─── 已存记录

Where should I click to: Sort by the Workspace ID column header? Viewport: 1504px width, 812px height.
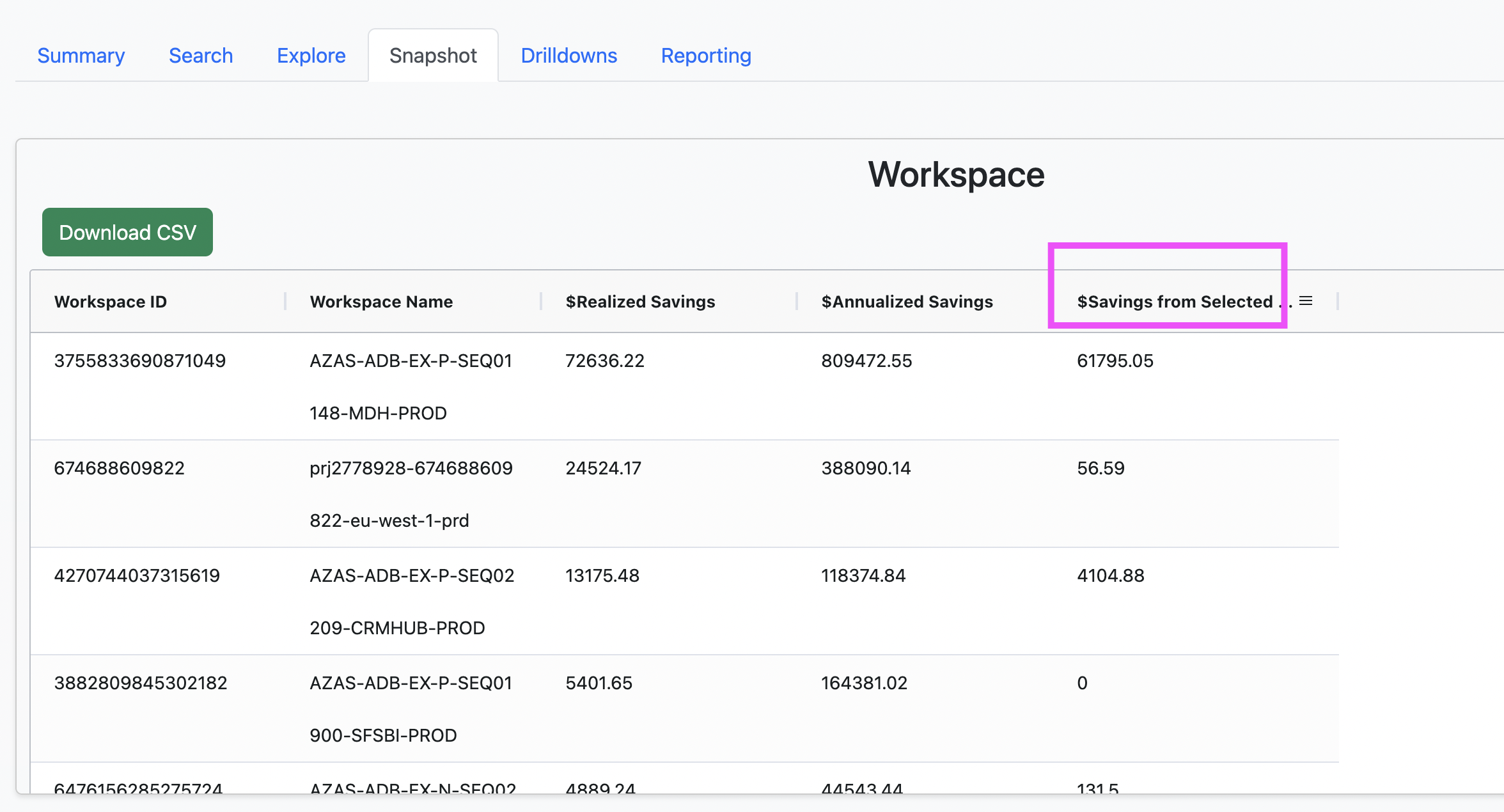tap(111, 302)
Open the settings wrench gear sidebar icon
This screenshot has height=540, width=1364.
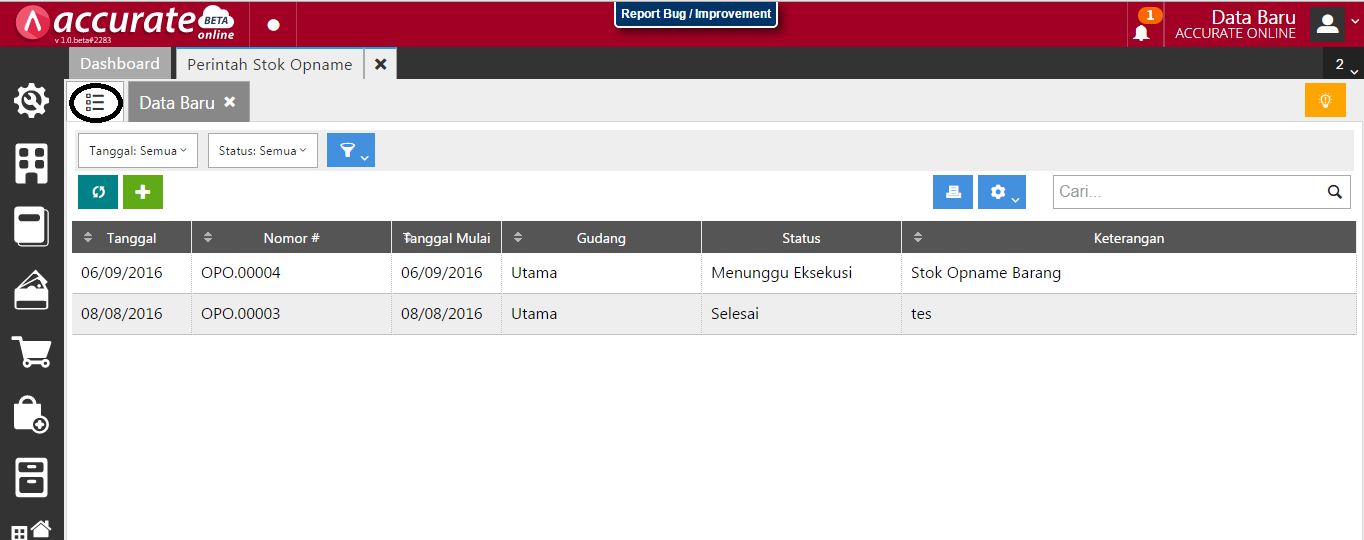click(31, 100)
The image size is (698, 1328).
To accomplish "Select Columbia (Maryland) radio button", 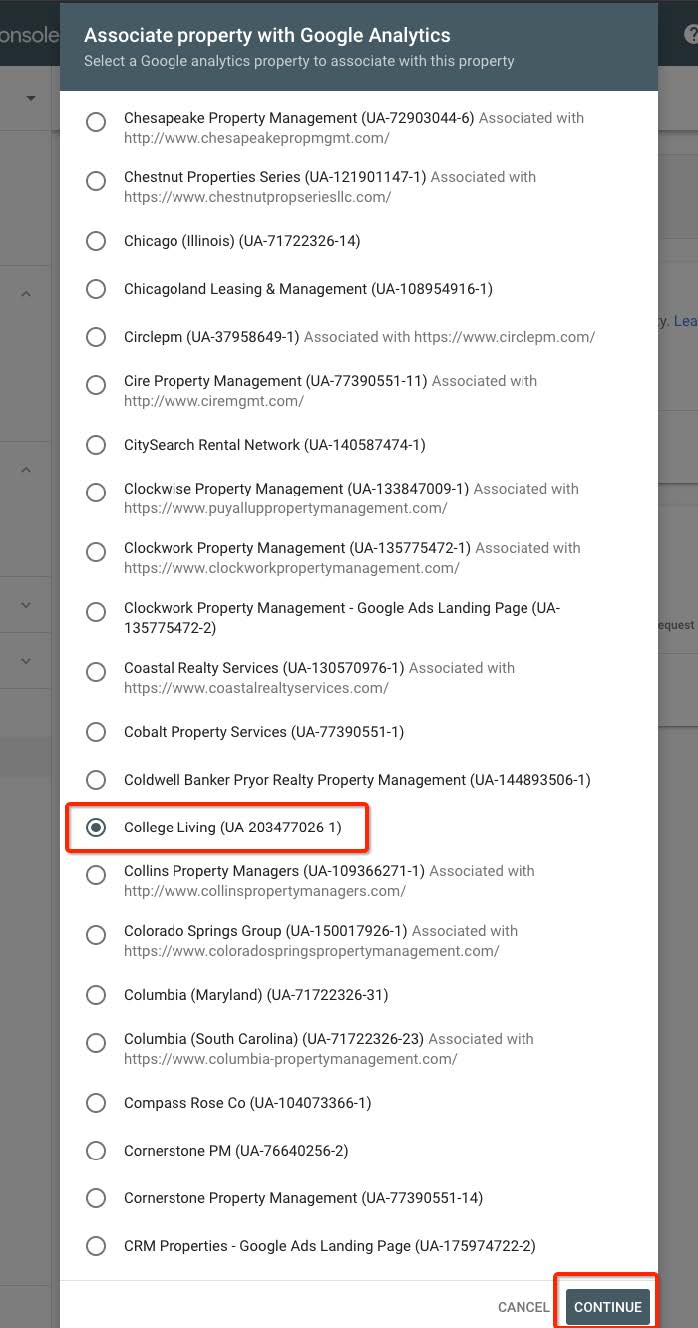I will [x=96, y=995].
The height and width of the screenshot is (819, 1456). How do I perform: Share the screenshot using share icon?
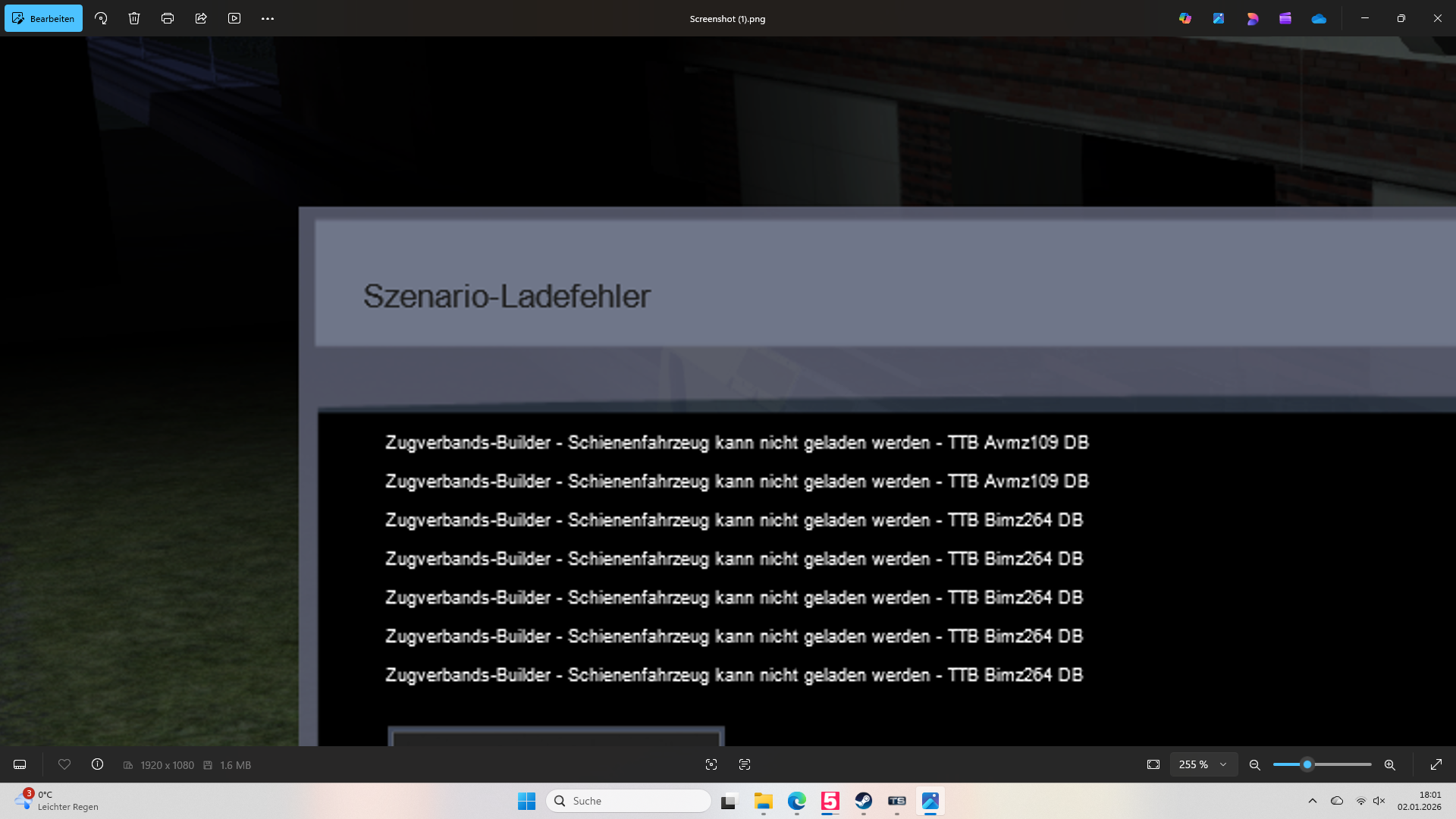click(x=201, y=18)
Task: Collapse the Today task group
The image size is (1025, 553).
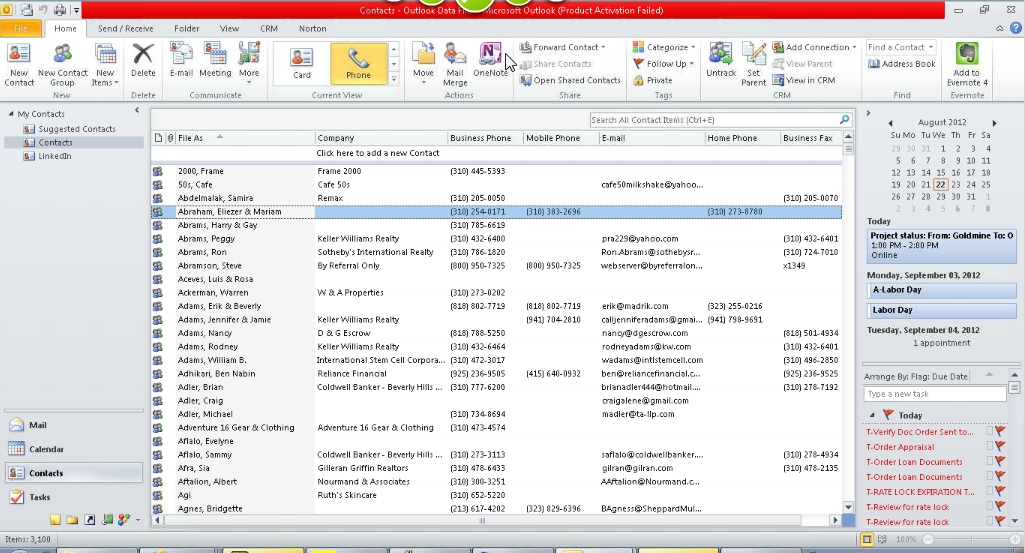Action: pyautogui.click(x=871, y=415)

──────

» **练习**: 将从含有"Task: Collapse the Today task group"的那一行起到记录末尾的各行放入一个 Markdown 表格，两列分别命名为"序号"和"内容"，跳过空行。图片不要放进表格。

» **输出结果**:
| 序号 | 内容 |
|---|---|
| 1 | Task: Collapse the Today task group |
| 2 | The image size is (1025, 553). |
| 3 | Action: pyautogui.click(x=871, y=415) |